I dunno. Pepto's main ingredient is a derivative of aspirin, (a NSAID). There are warnings about kiddos taking Pepto who have Reyes Syndrome, just like on aspirin. The fact it is a derivative would may me think twice, but not too hard. The derivative seems to work on bacteria and not necessarily through the same mechanism as an NSAID. Wondering if A half strength dose of Imodium would work... other than it's dehydrating affect.
Disclaimer - not a doc
I'm not a doc either I'm a nurse that works in pediatrics. Both Pepto and Immodium would be dehydrating during a half/full marathon. We see a big dehydrating effect in the kiddos.
I did ask one of our docs who is a runner and he said he would not take either one before an endurance run for the same reason NSAIDS are not recommended. "Our kidneys are very important"
Of course remember we take care of small fry kiddos and their bodies react different to meds.![]()
Thanks... did not know about the pink. Also great to know they are considered a NSAID.
I dunno. Pepto's main ingredient is a derivative of aspirin, (a NSAID). There are warnings about kiddos taking Pepto who have Reyes Syndrome, just like on aspirin. The fact it is a derivative would may me think twice, but not too hard. The derivative seems to work on bacteria and not necessarily through the same mechanism as an NSAID. Wondering if A half strength dose of Imodium would work... other than it's dehydrating affect.
Disclaimer - not a doc
Actually, this article does not emphasize the fact that one's organs may be in harm's way if they consume NSAIDs in and around endurance activities. It was an interesting read on the GI issues but the critical issue is cooking the kidneys to failure. The primary method that a NSAID works to to prevent the vessels from dilating - i.e. shunting blood flow thus minimizing the inflammation process. Endurance activities by their nature will also shunt blood flows to organs such as the stomach that are not mission critical to the flight effort. The probability exists that the kidneys may suffer as a result of the use of NSAIDs while running long periods of time.

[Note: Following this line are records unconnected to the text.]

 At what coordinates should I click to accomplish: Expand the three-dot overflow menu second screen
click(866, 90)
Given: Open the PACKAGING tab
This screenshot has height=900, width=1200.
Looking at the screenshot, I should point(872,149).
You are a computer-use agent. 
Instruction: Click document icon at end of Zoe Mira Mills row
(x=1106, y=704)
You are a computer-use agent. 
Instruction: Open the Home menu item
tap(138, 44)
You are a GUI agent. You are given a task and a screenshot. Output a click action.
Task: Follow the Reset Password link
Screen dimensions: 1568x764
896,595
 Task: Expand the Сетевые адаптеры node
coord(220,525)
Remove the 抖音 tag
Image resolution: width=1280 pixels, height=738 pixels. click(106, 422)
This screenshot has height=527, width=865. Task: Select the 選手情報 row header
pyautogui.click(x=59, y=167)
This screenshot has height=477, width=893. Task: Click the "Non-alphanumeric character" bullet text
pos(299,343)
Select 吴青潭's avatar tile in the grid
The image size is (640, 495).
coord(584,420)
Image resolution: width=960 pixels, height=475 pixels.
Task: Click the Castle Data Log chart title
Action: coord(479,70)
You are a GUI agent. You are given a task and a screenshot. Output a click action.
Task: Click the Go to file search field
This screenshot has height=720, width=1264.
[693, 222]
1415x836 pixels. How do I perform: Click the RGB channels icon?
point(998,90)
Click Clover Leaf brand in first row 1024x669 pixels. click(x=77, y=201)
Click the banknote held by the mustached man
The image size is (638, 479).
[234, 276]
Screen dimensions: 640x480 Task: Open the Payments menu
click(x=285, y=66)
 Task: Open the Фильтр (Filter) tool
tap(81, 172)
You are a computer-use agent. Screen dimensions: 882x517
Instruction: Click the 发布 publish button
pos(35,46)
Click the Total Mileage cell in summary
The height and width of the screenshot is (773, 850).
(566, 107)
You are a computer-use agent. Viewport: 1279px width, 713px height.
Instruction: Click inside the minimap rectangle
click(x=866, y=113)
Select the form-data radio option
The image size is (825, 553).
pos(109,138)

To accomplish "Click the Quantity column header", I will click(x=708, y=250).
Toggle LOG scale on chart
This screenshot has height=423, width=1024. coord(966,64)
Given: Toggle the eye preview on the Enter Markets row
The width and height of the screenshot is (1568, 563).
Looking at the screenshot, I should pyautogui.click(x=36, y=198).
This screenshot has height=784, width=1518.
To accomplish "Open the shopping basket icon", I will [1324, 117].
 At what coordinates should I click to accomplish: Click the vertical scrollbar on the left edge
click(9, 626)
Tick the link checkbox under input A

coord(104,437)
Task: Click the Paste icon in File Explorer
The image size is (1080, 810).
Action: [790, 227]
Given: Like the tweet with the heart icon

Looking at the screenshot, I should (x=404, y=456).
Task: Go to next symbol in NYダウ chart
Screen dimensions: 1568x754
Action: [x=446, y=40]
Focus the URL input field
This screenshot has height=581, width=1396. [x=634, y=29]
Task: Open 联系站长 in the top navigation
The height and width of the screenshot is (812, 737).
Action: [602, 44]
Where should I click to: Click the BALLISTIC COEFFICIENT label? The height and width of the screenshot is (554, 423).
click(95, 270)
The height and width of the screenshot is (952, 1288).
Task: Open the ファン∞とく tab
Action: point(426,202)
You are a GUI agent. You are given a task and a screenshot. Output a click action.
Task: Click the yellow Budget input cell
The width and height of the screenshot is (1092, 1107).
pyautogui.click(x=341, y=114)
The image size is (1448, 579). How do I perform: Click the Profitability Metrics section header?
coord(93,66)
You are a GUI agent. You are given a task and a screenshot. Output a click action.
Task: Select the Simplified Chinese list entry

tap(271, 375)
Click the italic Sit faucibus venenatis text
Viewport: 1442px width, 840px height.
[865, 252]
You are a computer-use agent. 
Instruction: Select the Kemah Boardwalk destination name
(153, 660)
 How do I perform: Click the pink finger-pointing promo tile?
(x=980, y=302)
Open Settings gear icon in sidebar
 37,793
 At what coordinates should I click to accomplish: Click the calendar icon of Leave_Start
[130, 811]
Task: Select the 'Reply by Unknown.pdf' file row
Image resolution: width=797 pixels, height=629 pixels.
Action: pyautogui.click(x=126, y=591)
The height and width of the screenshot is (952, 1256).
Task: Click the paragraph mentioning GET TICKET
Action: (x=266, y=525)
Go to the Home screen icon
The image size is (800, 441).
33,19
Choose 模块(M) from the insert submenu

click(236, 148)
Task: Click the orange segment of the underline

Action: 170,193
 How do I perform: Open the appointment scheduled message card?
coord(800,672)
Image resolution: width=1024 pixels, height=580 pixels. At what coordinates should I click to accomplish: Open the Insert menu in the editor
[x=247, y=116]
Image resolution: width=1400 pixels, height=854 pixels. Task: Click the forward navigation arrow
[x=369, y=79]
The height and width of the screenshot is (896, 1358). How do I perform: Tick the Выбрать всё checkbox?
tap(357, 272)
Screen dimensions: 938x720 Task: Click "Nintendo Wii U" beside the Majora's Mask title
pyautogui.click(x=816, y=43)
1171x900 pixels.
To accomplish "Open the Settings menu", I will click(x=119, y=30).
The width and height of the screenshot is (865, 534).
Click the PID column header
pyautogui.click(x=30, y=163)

There is a side effect that is thought to also be exasperated through the use of NSAIDs. That is hyponatremia or low blood sodium. This occurs when the sodium levels in the blood stream fall to a certain point. Cells will swell essentially drown in water if sodium levels go too low. The mechanisms are through two possible methods in an endurance event. First, over-hydration is thought to be a primary method. But the other is a loss of kidney function during the endurance activity. Couple that with NSAID use and it may occur more rapidly.
The big issue with hyponatremia is that it presents itself with the same symptoms as dehydration. So an inexperienced tech in a first aide tent would look at the person and start pushing IV fluids.... exactly the wrong thing to do.
Long story short....
Do not take NSAIDs on race morning or until renal functions resume post run (i.e. I can urinate again). Tylenol is a safe alternative on race day, though please review the new maximum recommended daily doses issued recently.